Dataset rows
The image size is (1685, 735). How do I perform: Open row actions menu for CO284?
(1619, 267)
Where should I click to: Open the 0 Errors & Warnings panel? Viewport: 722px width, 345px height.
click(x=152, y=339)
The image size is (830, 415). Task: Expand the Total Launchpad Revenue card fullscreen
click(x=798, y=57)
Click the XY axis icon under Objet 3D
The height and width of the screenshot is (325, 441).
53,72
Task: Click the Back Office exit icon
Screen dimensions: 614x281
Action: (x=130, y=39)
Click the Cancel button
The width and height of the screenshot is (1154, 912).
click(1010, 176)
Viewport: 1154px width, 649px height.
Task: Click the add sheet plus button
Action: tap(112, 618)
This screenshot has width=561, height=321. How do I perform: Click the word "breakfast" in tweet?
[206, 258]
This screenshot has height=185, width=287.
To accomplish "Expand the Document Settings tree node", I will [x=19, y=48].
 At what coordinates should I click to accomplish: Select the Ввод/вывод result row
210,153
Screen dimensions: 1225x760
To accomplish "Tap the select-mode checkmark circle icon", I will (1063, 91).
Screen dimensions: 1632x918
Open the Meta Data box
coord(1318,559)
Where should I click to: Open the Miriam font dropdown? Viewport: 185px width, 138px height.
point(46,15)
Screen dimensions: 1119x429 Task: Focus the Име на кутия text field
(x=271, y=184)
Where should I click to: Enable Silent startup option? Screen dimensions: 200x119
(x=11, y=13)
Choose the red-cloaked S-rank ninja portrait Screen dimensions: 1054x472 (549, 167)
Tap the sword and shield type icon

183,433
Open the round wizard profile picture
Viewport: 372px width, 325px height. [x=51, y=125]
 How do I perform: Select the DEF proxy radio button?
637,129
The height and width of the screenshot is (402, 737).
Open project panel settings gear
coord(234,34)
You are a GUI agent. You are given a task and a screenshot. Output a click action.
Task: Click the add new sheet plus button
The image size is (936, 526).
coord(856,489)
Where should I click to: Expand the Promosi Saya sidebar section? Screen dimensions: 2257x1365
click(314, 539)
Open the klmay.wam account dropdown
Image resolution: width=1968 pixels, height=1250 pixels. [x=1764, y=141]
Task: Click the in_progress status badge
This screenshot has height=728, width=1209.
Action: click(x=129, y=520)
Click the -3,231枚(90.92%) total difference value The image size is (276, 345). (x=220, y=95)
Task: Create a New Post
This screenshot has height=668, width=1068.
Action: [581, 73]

- [Stated goal]: Write out the lines above word for word, with nothing changed.

- [Response]:
The image size is (1685, 735). How do I perform: Open row actions menu for CO284?
(1619, 267)
Where should I click to: Open the 0 Errors & Warnings panel? Viewport: 722px width, 345px height.
click(x=152, y=339)
The image size is (830, 415). Task: Expand the Total Launchpad Revenue card fullscreen
click(x=798, y=57)
Click the XY axis icon under Objet 3D
The height and width of the screenshot is (325, 441).
53,72
Task: Click the Back Office exit icon
Screen dimensions: 614x281
Action: (x=130, y=39)
Click the Cancel button
The width and height of the screenshot is (1154, 912).
click(1010, 176)
Viewport: 1154px width, 649px height.
Task: Click the add sheet plus button
Action: tap(112, 618)
This screenshot has width=561, height=321. How do I perform: Click the word "breakfast" in tweet?
[206, 258]
This screenshot has height=185, width=287.
To accomplish "Expand the Document Settings tree node", I will [x=19, y=48].
 At what coordinates should I click to accomplish: Select the Ввод/вывод result row
210,153
Screen dimensions: 1225x760
To accomplish "Tap the select-mode checkmark circle icon", I will (1063, 91).
Screen dimensions: 1632x918
Open the Meta Data box
coord(1318,559)
Where should I click to: Open the Miriam font dropdown? Viewport: 185px width, 138px height.
point(46,15)
Screen dimensions: 1119x429 Task: Focus the Име на кутия text field
(x=271, y=184)
Where should I click to: Enable Silent startup option? Screen dimensions: 200x119
(x=11, y=13)
Choose the red-cloaked S-rank ninja portrait Screen dimensions: 1054x472 (549, 167)
Tap the sword and shield type icon

183,433
Open the round wizard profile picture
Viewport: 372px width, 325px height. [x=51, y=125]
 How do I perform: Select the DEF proxy radio button?
637,129
The height and width of the screenshot is (402, 737).
Open project panel settings gear
coord(234,34)
You are a GUI agent. You are given a task and a screenshot. Output a click action.
Task: Click the add new sheet plus button
The image size is (936, 526).
coord(856,489)
Where should I click to: Expand the Promosi Saya sidebar section? Screen dimensions: 2257x1365
click(314, 539)
Open the klmay.wam account dropdown
Image resolution: width=1968 pixels, height=1250 pixels. [x=1764, y=141]
Task: Click the in_progress status badge
This screenshot has height=728, width=1209.
Action: click(x=129, y=520)
Click the -3,231枚(90.92%) total difference value The image size is (276, 345). (x=220, y=95)
Task: Create a New Post
This screenshot has height=668, width=1068.
Action: [581, 73]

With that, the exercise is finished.